La hausse des surfaces de blé dur (12 %) compenserait, elle, la baisse des rendements (–10 % par rapport au record de 2015), garantissant une production stable (1,8 Mt) par rapport à l’année dernière.

Avec des rendements fortement diminués, les orges de printemps et d’hiver (11,7 Mt) perdraient 10 points sur la récolte à venir, avec une production qui resterait tout de même supérieure de 6 % à moyenne de 2011 à 2015.

Les rendements de colza seraient en baisse de 10 % par rapport à l’année dernière (7 % par rapport à la moyenne de 2011 à 2015). Sans compensation par la hausse des surfaces, la production (4,8 Mt) serait donc en recul. En cause, des maladies, champignons et insectes, particulièrement présents du fait de l’humidité.

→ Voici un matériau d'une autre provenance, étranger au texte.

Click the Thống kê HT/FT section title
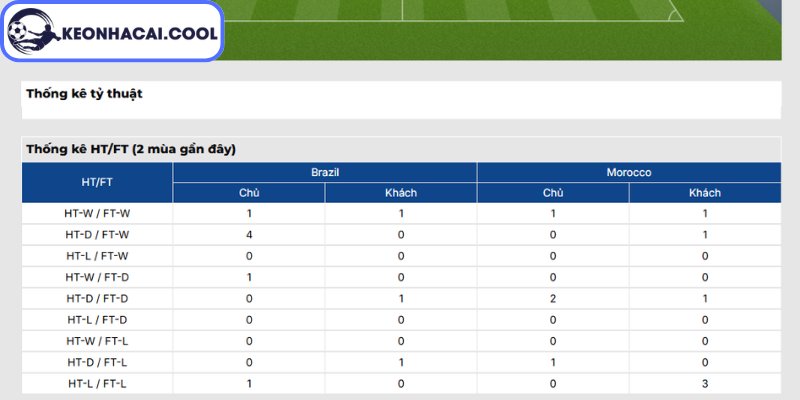The image size is (800, 400). [x=131, y=149]
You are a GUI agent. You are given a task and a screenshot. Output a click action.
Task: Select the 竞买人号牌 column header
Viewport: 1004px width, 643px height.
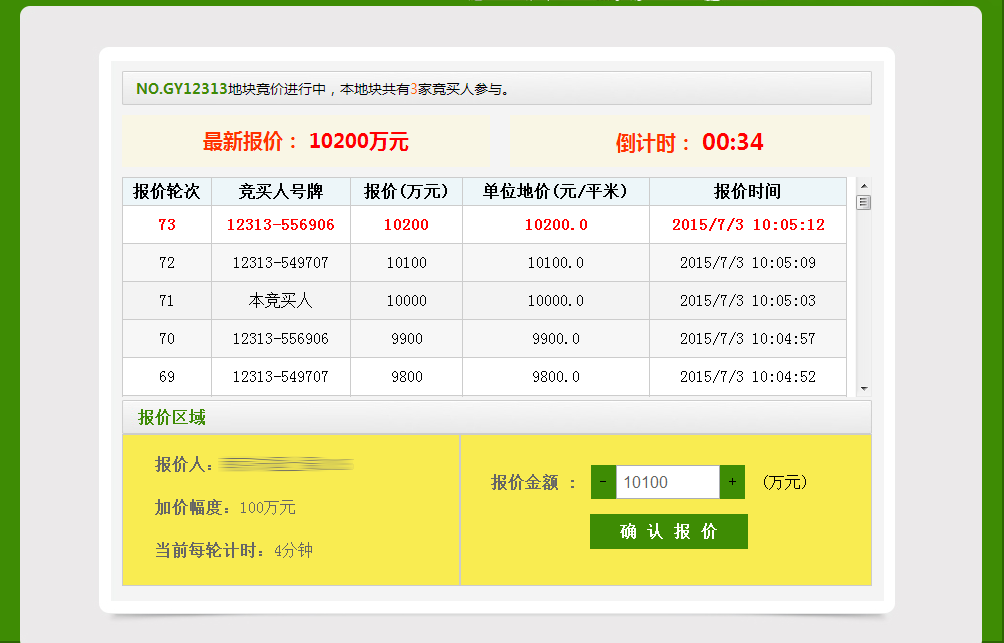click(x=281, y=192)
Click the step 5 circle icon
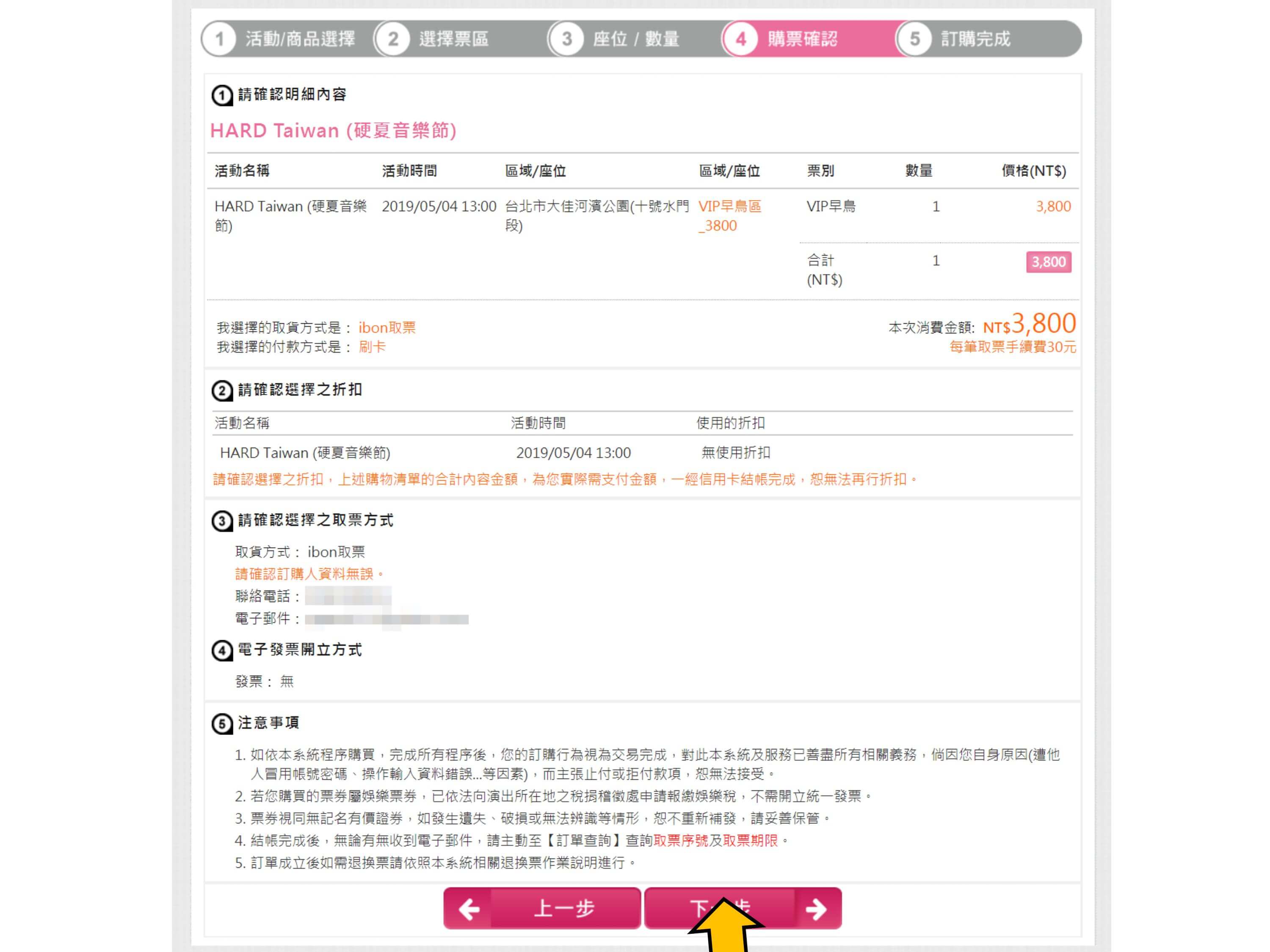 point(914,39)
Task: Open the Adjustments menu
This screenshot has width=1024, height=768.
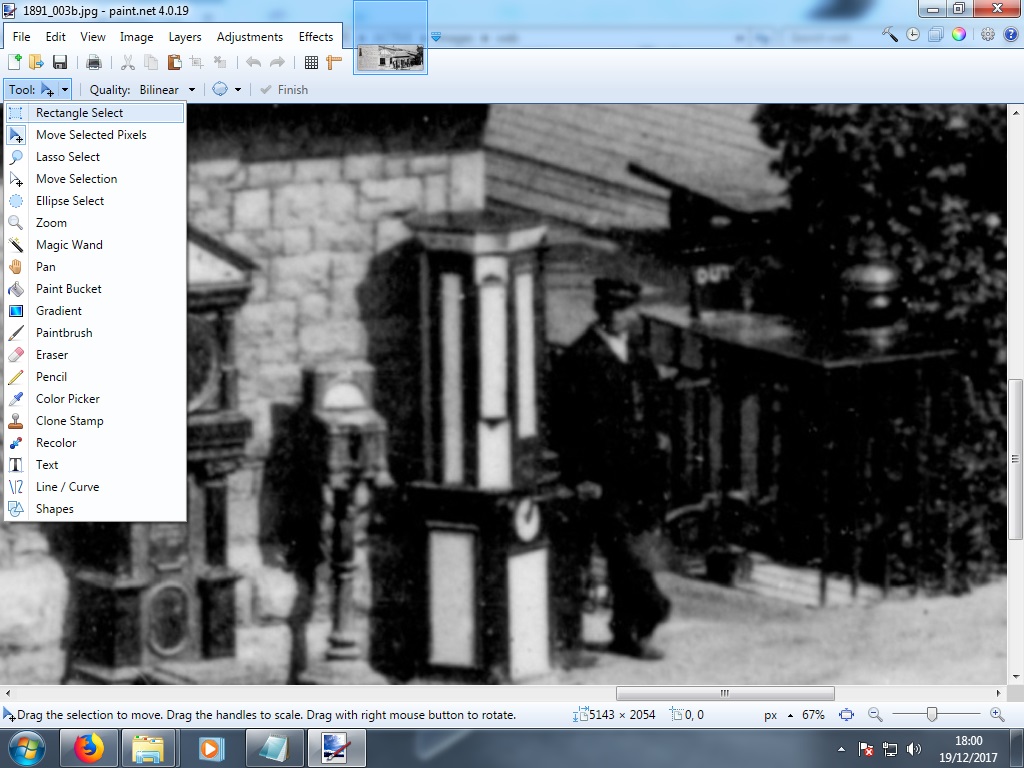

Même constat pour les protéagineux, avec une production diminuée de 9 % dont 13 % pour le pois, et ce malgré une hausse des surfaces. La production de féverole serait, elle, stable, mais faible pour la deuxième année consécutive.

Les surfaces de tournesol et maïs grain en recul progressif

Par rapport à 2015, les surfaces sont en hausse pour le soja (+16 %), la betterave industrielle (+3,4 %), la pomme de terre de conservation et de demi-saison (+3,8 %, avec +6 % dans le Nord-Pas-de-Calais) ; et en baisse pour le tournesol (–5 %) et les maïs grain (–4,8 %) ou fourrage (–2,1 %). Pour ce dernier, une disparité régionale serait observée, avec notamment une baisse de 4,7 % dans les Pays de la Loire et une augmentation de 1,5 % en Bretagne.

Par rapport à la moyenne de 2011 à 2015, les surfaces qui connaissent les plus fortes évolutions sont celles de soja (plus de 50 %), de tournesol (–15 %), maïs grain (–9 %) et de pomme de terre (+8 %).

A. Cas.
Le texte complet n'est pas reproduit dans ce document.